Nikki Callivant’s eyes could incinerate him or the well-soaked Leif could desecrate the upholstery of his collector car. He hadn’t helped Leif. In fact, he seemed to have gone out of his way to pretend that he didn’t even know him.

The club was a bad place to be — especially if you weren’t exactly welcome, you were soaking wet, your ride had vanished, and your wallet-phone had picked that moment to die. Leif had finally dried off and called for a cab. The hit to his pride probably matched, if not exceeded, the damage to his Universal Credit Card account. A ride from Wilmington to Washington made for a hefty fare — especially since he’d have to pay for the cab’s empty trip back as well.

Matt could just imagine Leif’s comment as he got in the car: “Driver, I’m about to make you a wealthy man.”

The rest of the night probably hadn’t all been that humorous, Matt was ready to bet. Leif hadn’t much gone into that. But he had mentioned that in the end he’d waited for the cab standing outside on the pillared porch, still slightly damp.

Apparently, the chill of a February night had been preferable to the deep-freeze atmosphere inside the ballroom.

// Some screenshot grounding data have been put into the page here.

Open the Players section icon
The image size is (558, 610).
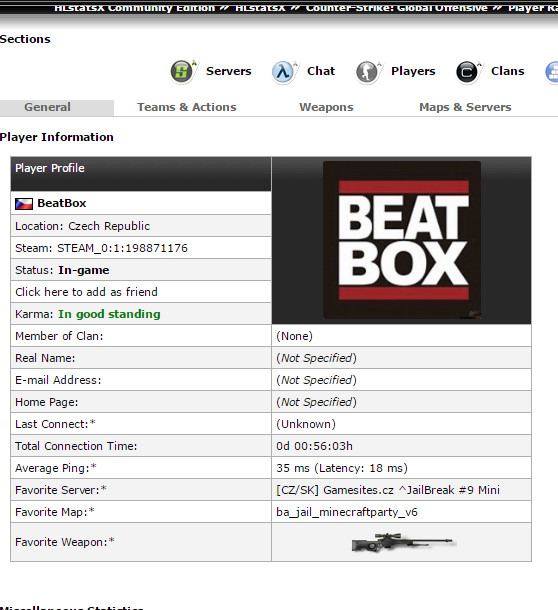pos(368,72)
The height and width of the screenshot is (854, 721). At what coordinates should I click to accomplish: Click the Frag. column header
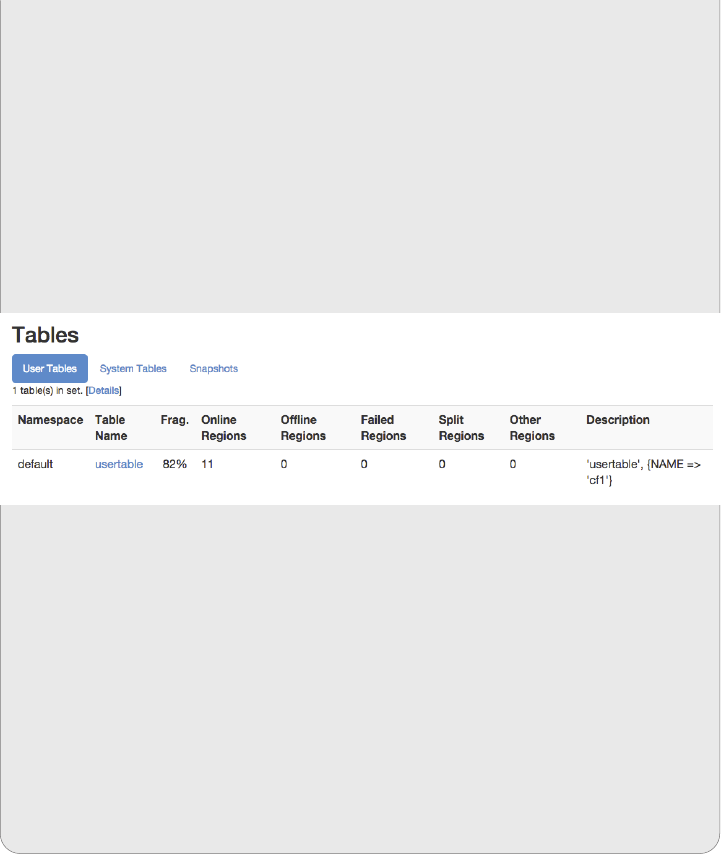(x=175, y=420)
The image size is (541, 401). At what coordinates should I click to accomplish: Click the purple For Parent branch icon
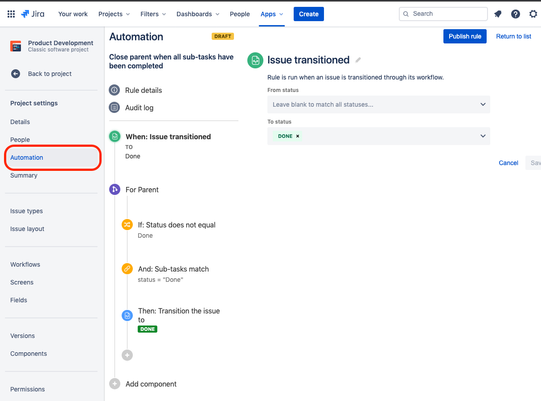pos(115,189)
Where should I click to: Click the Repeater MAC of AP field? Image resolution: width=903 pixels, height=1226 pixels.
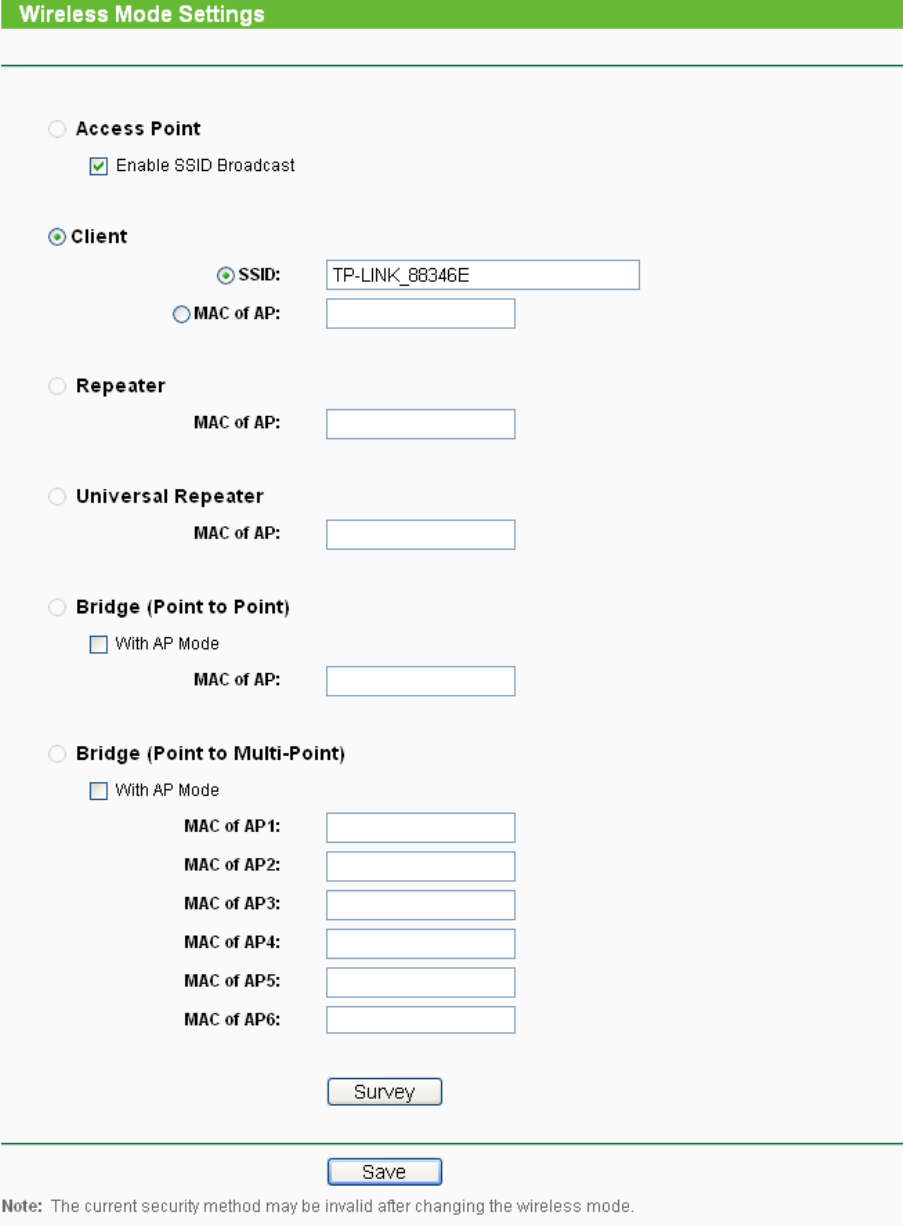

Megan, being her usual vengeful self, asked Leif what he was going to do about Dysart.

“We go to the same fencing club,” Leif explained with a barbed smile. “Charlie is not going to enjoy his next practice bout with me.”

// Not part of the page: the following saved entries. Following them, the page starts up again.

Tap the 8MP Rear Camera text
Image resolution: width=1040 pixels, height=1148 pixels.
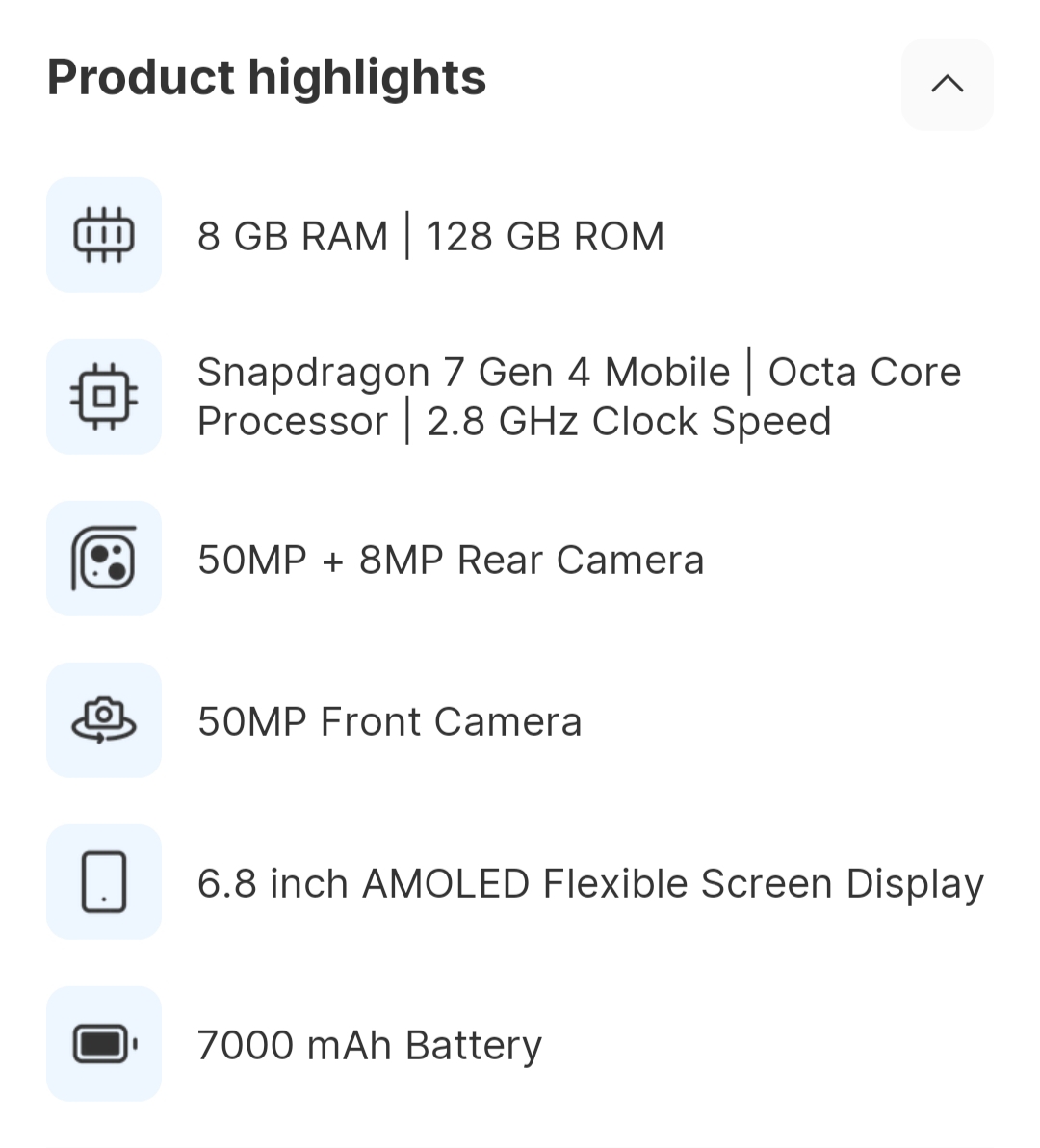coord(532,561)
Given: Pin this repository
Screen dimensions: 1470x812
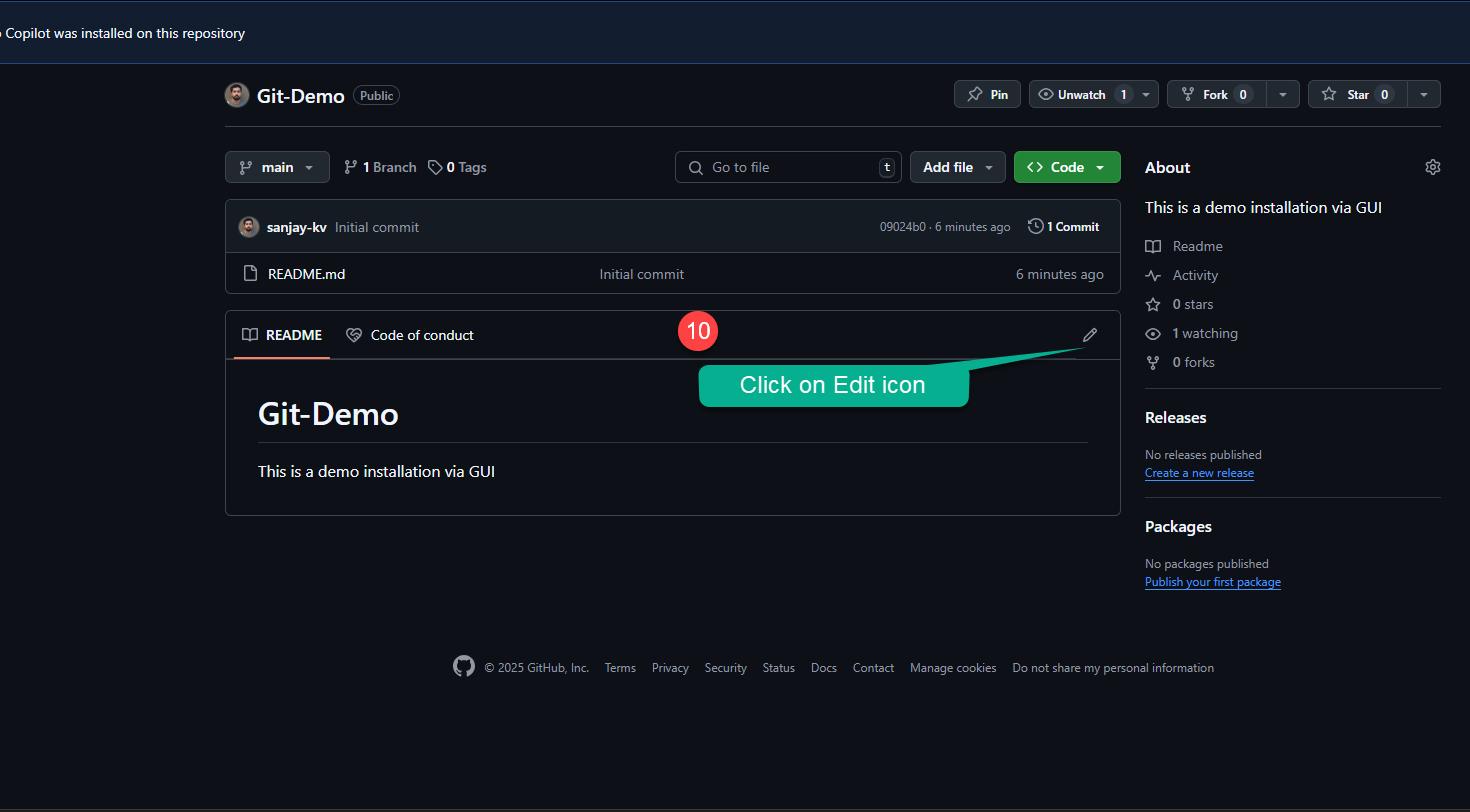Looking at the screenshot, I should coord(986,94).
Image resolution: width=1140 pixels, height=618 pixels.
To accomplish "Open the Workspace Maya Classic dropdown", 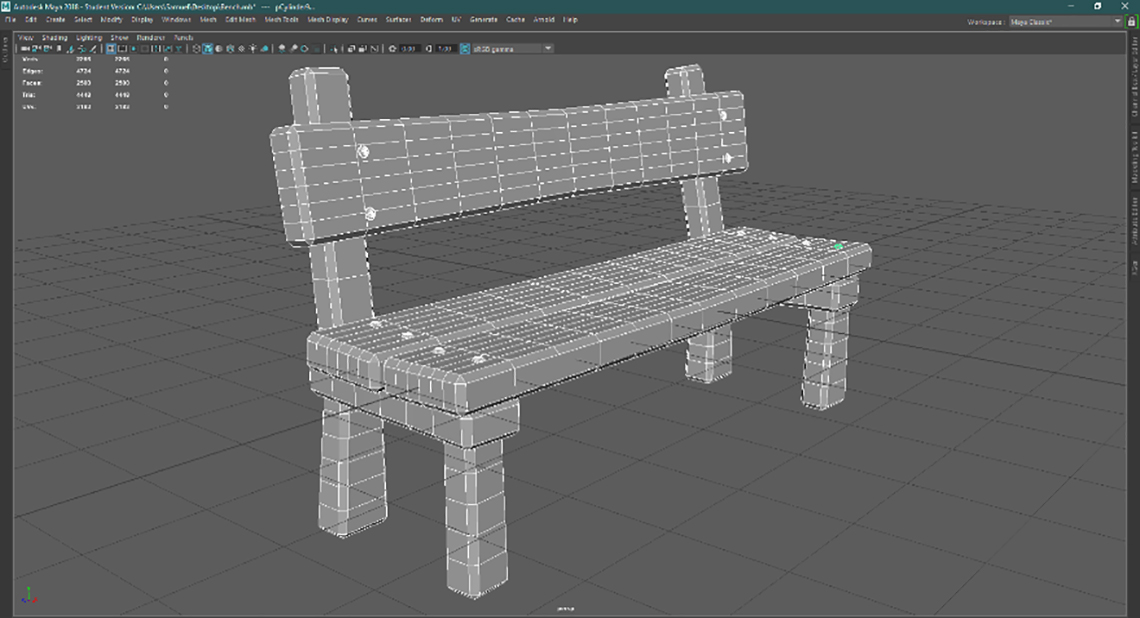I will click(1063, 20).
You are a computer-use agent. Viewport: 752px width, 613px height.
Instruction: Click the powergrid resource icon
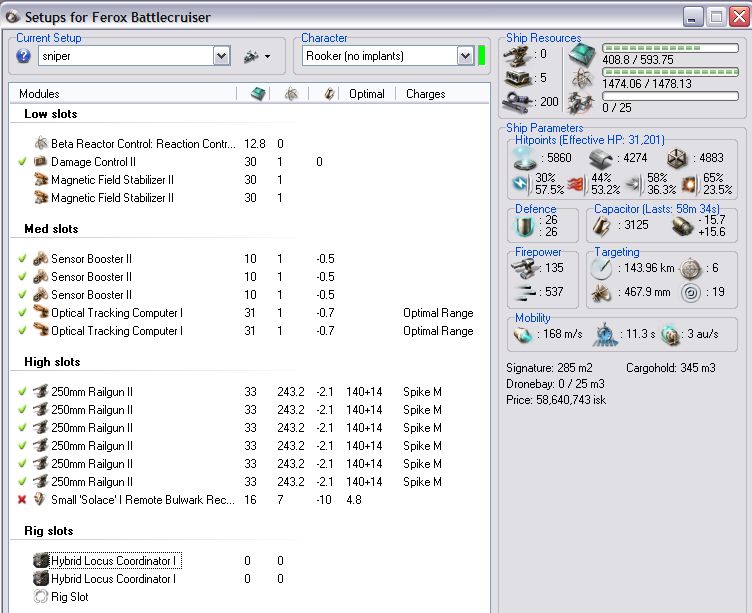[x=581, y=79]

Leif had been genuinely embarrassed as he begged his friends’ pardon for the disturbance this latest escapade had caused them.

“I guess it’s nice to know your parents care,” Maj said.

“More than you know.” Leif sighed. “That will be the last time I go out for a bit. I’m grounded for the foreseeable future. I’m not sure which they thought was worse — that I scared ’em by going missing, or what I was up to while I was missing. Dad’s more interested in finance than keeping the family name out of the papers, but my mom—”

“Couldn’t be happy about gaining a Callivant for an enemy,” David finished. “It could even blow back on your father. The Callivants have lots of pull—”

Leif gave an unbelieving laugh. “You’re as bad as Andy with that stupid deportation joke. I traded words with a teenage girl. What are they going to do about it?”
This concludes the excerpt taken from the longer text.